The Material Culture of Temperature: A Semiotics of Measurement
Scott W. Schwartz, Anthropology
Faculty Advisor: Prof. Alexander Bauer
Project Website: The Material Culture of Temperature: A Semiotics of Measurement
My dissertation investigates the material culture of temperature. Applying theory and methodology from the discipline archaeology (specifically the sub-discipline of contemporary archaeology), I investigate how temperatures are produced and their social significance. Just as potsherds or lithic blades are studied to derive interpretations of the economics, politics, and beliefs of Neolithic populations, my project treats temperatures as cultural artifacts deserving of similar analysis. Prior to the 17th century temperatures did not exist. While cosmologists affirm that fluctuations in heat are as old as this universe, temperature has a short history. As a culturally produced system of observing fluctuations in heat, temperature is illustrative of a dominant quantified epistemology that developed alongside the process of capitalization in Western Europe. Temperatures are one of the many classes of numbers that saturate capitalized landscapes (including speed limits, calories, prices, times, and dates). By investigating the material production of temperatures, my project critiques this epistemology and its broader social, historical, political, and economic impacts.

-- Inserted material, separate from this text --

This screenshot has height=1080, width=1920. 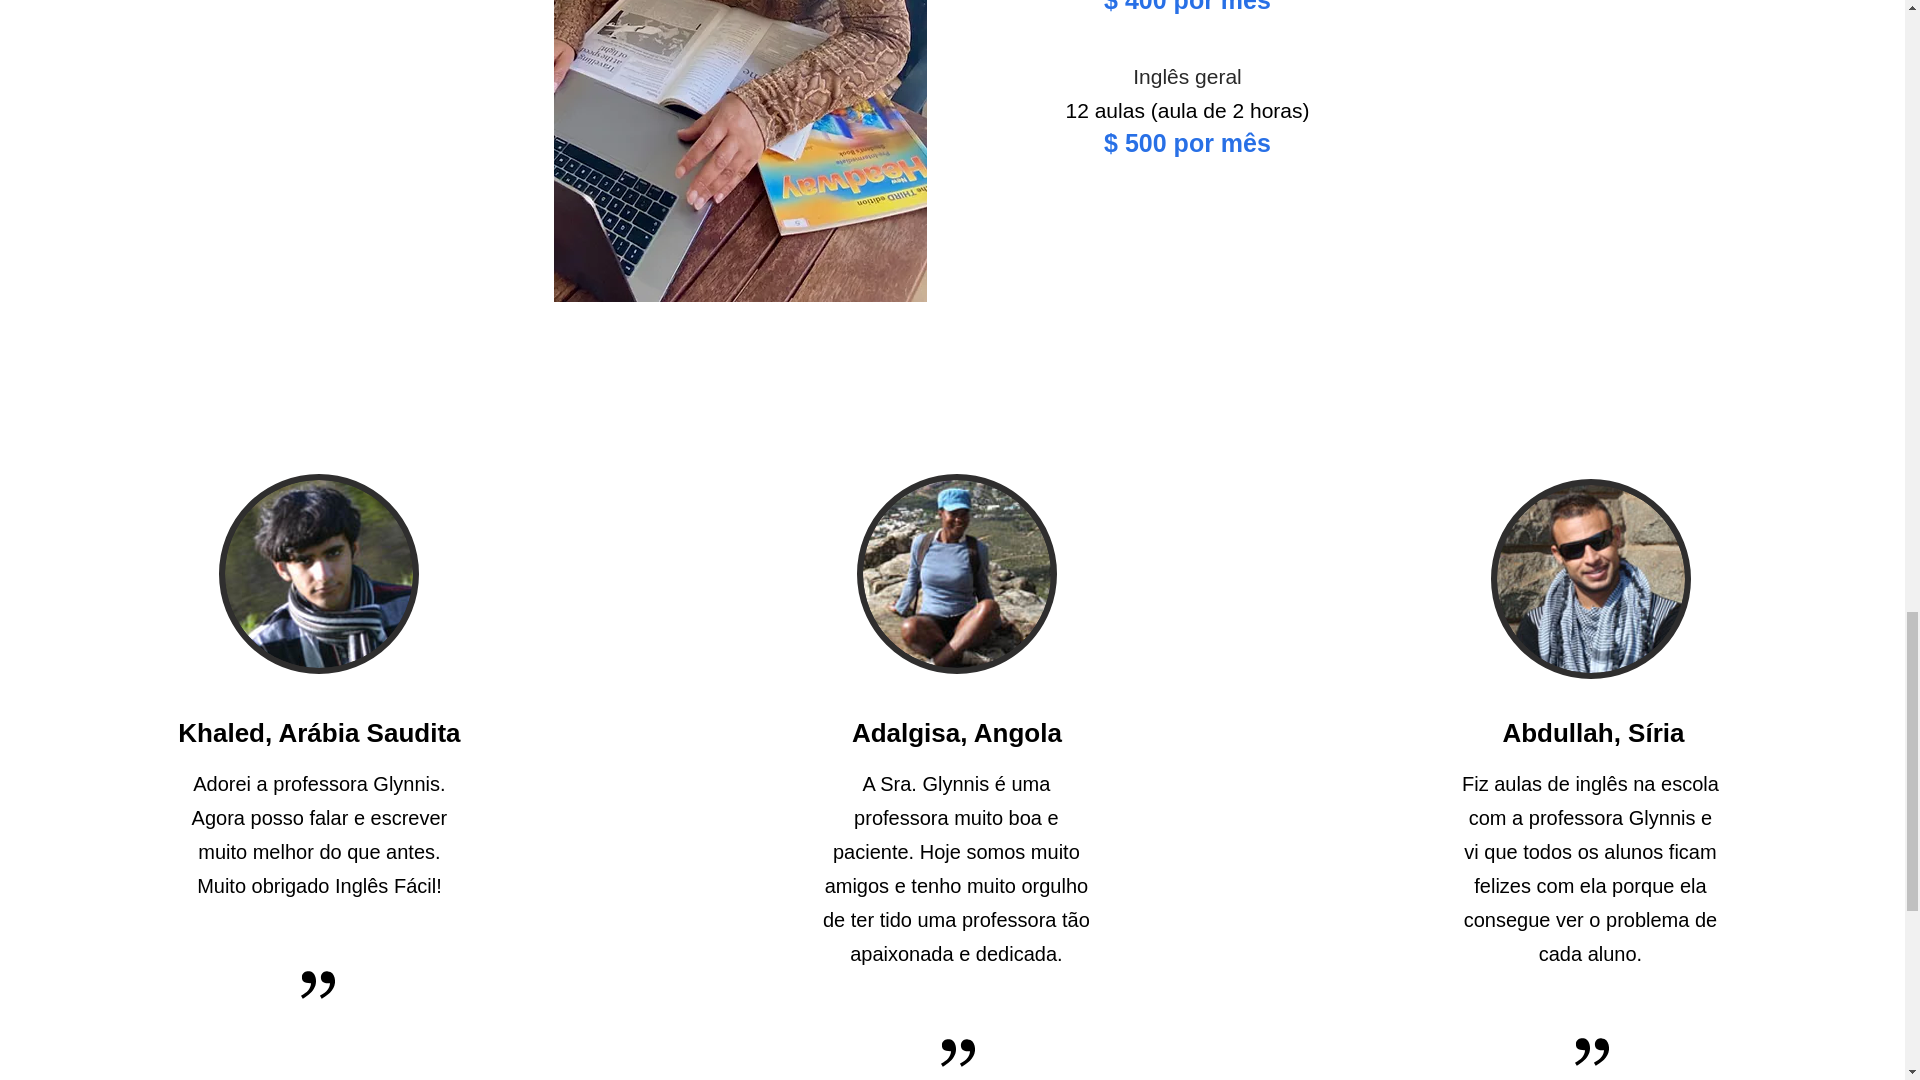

As an archaeologist of numbers, my work examines the tension between the discursive meaning and the material composition of artifacts, drawing upon Karen Barad’s insight that materiality and meaning cannot be disentangled. In this undertaking, I rely on Charles Peirce’s semiotics as a framework for analyzing the interaction of objects, signs, and interpretants. Temperatures appearing on iPhones or billboards, for example, are significantly estranged from the material interactions that register the fluctuations in heat from which they are derived (e.g., electrons responding to nickel chromium with greater or lesser resistance). I refer to this estrangement as semiotic stratigraphy. In presenting the data (temperatures) I have collected for my dissertation, I am developing novel visualizations that represent this process of social dematerialization. This work-in-progress may be previewed here.
Acknowledging that much of the interpretive work in archaeology results in top-down narratives from academic specialists, my project opens up interpretation to the public. Users of the project website are able to review the assembled semiotic stratigraphies, and provide their own interpretations of what the artifact (temperature) is signaling. I will collected these interpretations for visualization on the website.